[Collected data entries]
+++

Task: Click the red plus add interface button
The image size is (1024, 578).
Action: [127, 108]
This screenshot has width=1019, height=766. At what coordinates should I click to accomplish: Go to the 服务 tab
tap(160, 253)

+++

Repeat every entry above exactly, leaving nothing out.

#### Response:
Task: Click the red plus add interface button
The image size is (1024, 578).
Action: [127, 108]
This screenshot has width=1019, height=766. At what coordinates should I click to accomplish: Go to the 服务 tab
tap(160, 253)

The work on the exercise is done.